* Start *

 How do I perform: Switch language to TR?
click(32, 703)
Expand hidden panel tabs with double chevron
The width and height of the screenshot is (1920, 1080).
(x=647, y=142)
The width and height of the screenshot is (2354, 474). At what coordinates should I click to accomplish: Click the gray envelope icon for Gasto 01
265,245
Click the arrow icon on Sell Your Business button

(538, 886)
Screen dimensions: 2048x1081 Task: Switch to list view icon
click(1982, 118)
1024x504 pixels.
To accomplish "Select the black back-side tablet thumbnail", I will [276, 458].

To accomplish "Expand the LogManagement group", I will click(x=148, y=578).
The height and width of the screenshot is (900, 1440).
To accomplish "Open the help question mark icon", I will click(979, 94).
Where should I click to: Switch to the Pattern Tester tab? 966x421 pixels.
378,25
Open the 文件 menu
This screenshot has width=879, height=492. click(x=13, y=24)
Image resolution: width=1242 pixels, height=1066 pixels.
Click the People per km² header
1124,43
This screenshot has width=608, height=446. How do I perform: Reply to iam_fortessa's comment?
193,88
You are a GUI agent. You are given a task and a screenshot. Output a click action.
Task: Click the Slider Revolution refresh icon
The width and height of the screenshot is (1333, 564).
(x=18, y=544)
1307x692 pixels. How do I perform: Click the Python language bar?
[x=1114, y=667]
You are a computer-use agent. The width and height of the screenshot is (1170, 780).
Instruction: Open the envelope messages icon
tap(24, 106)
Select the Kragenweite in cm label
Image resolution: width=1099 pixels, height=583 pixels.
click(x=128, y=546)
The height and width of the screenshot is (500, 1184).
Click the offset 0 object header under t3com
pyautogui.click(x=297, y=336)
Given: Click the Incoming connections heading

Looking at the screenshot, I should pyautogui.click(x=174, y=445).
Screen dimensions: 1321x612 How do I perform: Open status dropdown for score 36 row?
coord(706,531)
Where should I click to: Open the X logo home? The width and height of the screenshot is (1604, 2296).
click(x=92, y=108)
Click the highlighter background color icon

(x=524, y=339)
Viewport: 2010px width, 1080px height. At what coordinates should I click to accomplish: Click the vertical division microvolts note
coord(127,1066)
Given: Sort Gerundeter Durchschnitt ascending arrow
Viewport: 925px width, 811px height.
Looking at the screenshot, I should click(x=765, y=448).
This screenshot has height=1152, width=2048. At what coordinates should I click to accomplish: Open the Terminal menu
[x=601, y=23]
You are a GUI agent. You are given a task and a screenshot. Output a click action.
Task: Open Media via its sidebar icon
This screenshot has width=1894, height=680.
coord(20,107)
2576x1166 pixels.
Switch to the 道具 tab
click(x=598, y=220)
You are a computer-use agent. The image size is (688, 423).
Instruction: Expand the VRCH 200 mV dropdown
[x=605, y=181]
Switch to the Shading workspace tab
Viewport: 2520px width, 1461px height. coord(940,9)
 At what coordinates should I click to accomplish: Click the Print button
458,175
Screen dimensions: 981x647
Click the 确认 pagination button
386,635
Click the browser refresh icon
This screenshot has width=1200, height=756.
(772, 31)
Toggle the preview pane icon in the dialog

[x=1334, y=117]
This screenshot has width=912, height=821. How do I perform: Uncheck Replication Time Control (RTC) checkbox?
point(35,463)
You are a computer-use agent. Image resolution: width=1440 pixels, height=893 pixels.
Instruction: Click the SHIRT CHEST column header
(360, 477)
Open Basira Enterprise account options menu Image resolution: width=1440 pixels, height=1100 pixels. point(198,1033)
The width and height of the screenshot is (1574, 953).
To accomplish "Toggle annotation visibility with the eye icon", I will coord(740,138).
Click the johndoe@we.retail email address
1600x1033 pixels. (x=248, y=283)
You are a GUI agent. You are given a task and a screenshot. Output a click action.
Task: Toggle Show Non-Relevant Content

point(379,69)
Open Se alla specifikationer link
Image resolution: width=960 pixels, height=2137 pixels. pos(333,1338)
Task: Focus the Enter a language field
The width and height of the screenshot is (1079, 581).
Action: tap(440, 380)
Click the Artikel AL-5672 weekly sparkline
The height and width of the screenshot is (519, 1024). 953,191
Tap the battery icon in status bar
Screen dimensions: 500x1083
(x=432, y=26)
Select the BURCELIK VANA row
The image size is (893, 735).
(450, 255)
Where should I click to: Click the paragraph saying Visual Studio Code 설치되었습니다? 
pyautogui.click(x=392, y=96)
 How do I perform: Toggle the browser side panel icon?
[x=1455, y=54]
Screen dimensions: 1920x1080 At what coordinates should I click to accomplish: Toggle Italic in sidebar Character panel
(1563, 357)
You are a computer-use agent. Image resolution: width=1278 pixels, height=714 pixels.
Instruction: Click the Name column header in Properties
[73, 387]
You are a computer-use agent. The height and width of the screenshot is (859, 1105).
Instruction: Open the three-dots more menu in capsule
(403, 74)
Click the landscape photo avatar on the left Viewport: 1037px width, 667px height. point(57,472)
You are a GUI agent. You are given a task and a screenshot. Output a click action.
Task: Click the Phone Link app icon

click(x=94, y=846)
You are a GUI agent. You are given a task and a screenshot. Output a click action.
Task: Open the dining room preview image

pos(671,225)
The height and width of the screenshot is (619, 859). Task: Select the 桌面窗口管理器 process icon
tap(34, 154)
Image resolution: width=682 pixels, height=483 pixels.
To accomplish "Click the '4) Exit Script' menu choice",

* End *

SHORT TASK
Reproduce every one of the records above without changing anything.

RESPONSE TO THE EXERCISE
 How do I perform: Switch language to TR?
click(32, 703)
Expand hidden panel tabs with double chevron
The width and height of the screenshot is (1920, 1080).
(x=647, y=142)
The width and height of the screenshot is (2354, 474). At what coordinates should I click to accomplish: Click the gray envelope icon for Gasto 01
265,245
Click the arrow icon on Sell Your Business button

(538, 886)
Screen dimensions: 2048x1081 Task: Switch to list view icon
click(1982, 118)
1024x504 pixels.
To accomplish "Select the black back-side tablet thumbnail", I will [276, 458].

To accomplish "Expand the LogManagement group", I will click(x=148, y=578).
The height and width of the screenshot is (900, 1440).
To accomplish "Open the help question mark icon", I will click(979, 94).
Where should I click to: Switch to the Pattern Tester tab? 966x421 pixels.
378,25
Open the 文件 menu
This screenshot has width=879, height=492. click(x=13, y=24)
Image resolution: width=1242 pixels, height=1066 pixels.
Click the People per km² header
1124,43
This screenshot has width=608, height=446. How do I perform: Reply to iam_fortessa's comment?
193,88
You are a GUI agent. You are given a task and a screenshot. Output a click action.
Task: Click the Slider Revolution refresh icon
The width and height of the screenshot is (1333, 564).
(x=18, y=544)
1307x692 pixels. How do I perform: Click the Python language bar?
[x=1114, y=667]
You are a computer-use agent. The width and height of the screenshot is (1170, 780).
Instruction: Open the envelope messages icon
tap(24, 106)
Select the Kragenweite in cm label
Image resolution: width=1099 pixels, height=583 pixels.
click(x=128, y=546)
The height and width of the screenshot is (500, 1184).
Click the offset 0 object header under t3com
pyautogui.click(x=297, y=336)
Given: Click the Incoming connections heading

Looking at the screenshot, I should pyautogui.click(x=174, y=445).
Screen dimensions: 1321x612 How do I perform: Open status dropdown for score 36 row?
coord(706,531)
Where should I click to: Open the X logo home? The width and height of the screenshot is (1604, 2296).
click(x=92, y=108)
Click the highlighter background color icon

(x=524, y=339)
Viewport: 2010px width, 1080px height. At what coordinates should I click to accomplish: Click the vertical division microvolts note
coord(127,1066)
Given: Sort Gerundeter Durchschnitt ascending arrow
Viewport: 925px width, 811px height.
Looking at the screenshot, I should click(x=765, y=448).
This screenshot has height=1152, width=2048. At what coordinates should I click to accomplish: Open the Terminal menu
[x=601, y=23]
You are a GUI agent. You are given a task and a screenshot. Output a click action.
Task: Open Media via its sidebar icon
This screenshot has width=1894, height=680.
coord(20,107)
2576x1166 pixels.
Switch to the 道具 tab
click(x=598, y=220)
You are a computer-use agent. The image size is (688, 423).
Instruction: Expand the VRCH 200 mV dropdown
[x=605, y=181]
Switch to the Shading workspace tab
Viewport: 2520px width, 1461px height. coord(940,9)
 At what coordinates should I click to accomplish: Click the Print button
458,175
Screen dimensions: 981x647
Click the 确认 pagination button
386,635
Click the browser refresh icon
This screenshot has width=1200, height=756.
(772, 31)
Toggle the preview pane icon in the dialog

[x=1334, y=117]
This screenshot has width=912, height=821. How do I perform: Uncheck Replication Time Control (RTC) checkbox?
point(35,463)
You are a computer-use agent. Image resolution: width=1440 pixels, height=893 pixels.
Instruction: Click the SHIRT CHEST column header
(360, 477)
Open Basira Enterprise account options menu Image resolution: width=1440 pixels, height=1100 pixels. point(198,1033)
The width and height of the screenshot is (1574, 953).
To accomplish "Toggle annotation visibility with the eye icon", I will coord(740,138).
Click the johndoe@we.retail email address
1600x1033 pixels. (x=248, y=283)
You are a GUI agent. You are given a task and a screenshot. Output a click action.
Task: Toggle Show Non-Relevant Content

point(379,69)
Open Se alla specifikationer link
Image resolution: width=960 pixels, height=2137 pixels. pos(333,1338)
Task: Focus the Enter a language field
The width and height of the screenshot is (1079, 581).
Action: tap(440, 380)
Click the Artikel AL-5672 weekly sparkline
The height and width of the screenshot is (519, 1024). 953,191
Tap the battery icon in status bar
Screen dimensions: 500x1083
(x=432, y=26)
Select the BURCELIK VANA row
The image size is (893, 735).
(450, 255)
Where should I click to: Click the paragraph saying Visual Studio Code 설치되었습니다? 
pyautogui.click(x=392, y=96)
 How do I perform: Toggle the browser side panel icon?
[x=1455, y=54]
Screen dimensions: 1920x1080 At what coordinates should I click to accomplish: Toggle Italic in sidebar Character panel
(1563, 357)
You are a computer-use agent. Image resolution: width=1278 pixels, height=714 pixels.
Instruction: Click the Name column header in Properties
[73, 387]
You are a computer-use agent. The height and width of the screenshot is (859, 1105).
Instruction: Open the three-dots more menu in capsule
(403, 74)
Click the landscape photo avatar on the left Viewport: 1037px width, 667px height. point(57,472)
You are a GUI agent. You are given a task and a screenshot. Output a click action.
Task: Click the Phone Link app icon

click(x=94, y=846)
You are a GUI agent. You are given a task and a screenshot. Output a click action.
Task: Open the dining room preview image

pos(671,225)
The height and width of the screenshot is (619, 859). Task: Select the 桌面窗口管理器 process icon
tap(34, 154)
Image resolution: width=682 pixels, height=483 pixels.
To accomplish "Click the '4) Exit Script' menu choice",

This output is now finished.